## START Given records

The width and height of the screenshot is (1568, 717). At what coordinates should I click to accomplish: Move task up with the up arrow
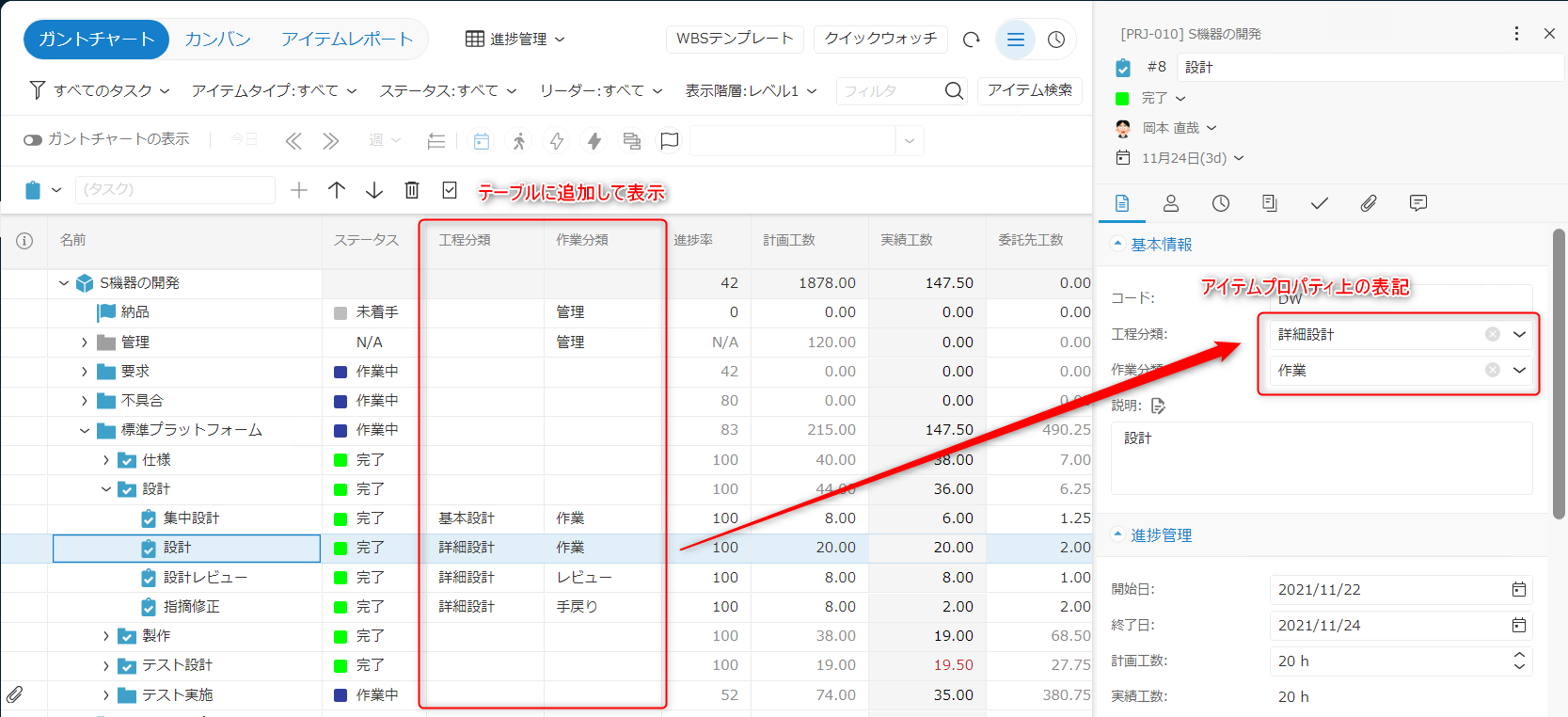pos(337,190)
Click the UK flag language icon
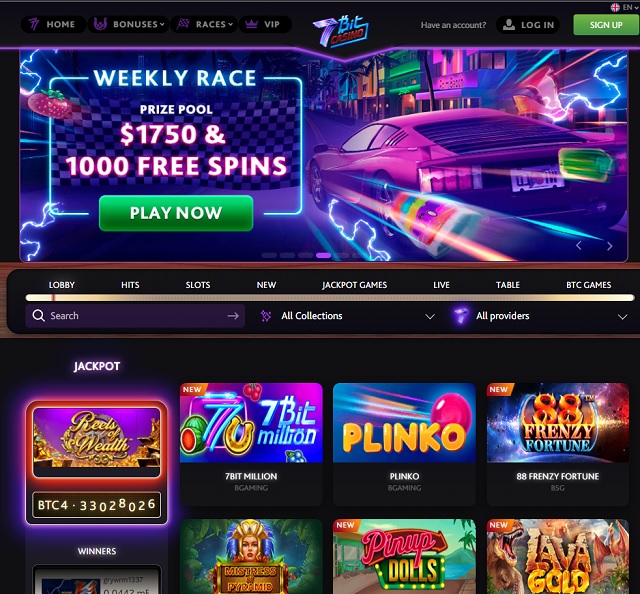The image size is (640, 594). pyautogui.click(x=615, y=7)
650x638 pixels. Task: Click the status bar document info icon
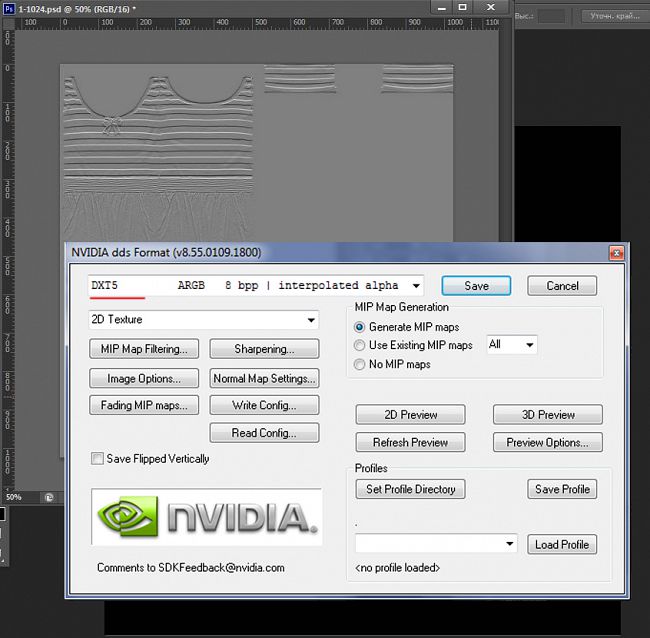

## END Given records

## Task statement
Rewrite all the records above, swapping "icon" for "button" and leaving everything else unchanged. Leave the pictures out.

## Answer to the task
The width and height of the screenshot is (1568, 717). At what coordinates should I click to accomplish: Move task up with the up arrow
pos(337,190)
Click the UK flag language button
The image size is (640, 594). pyautogui.click(x=615, y=7)
650x638 pixels. Task: Click the status bar document info button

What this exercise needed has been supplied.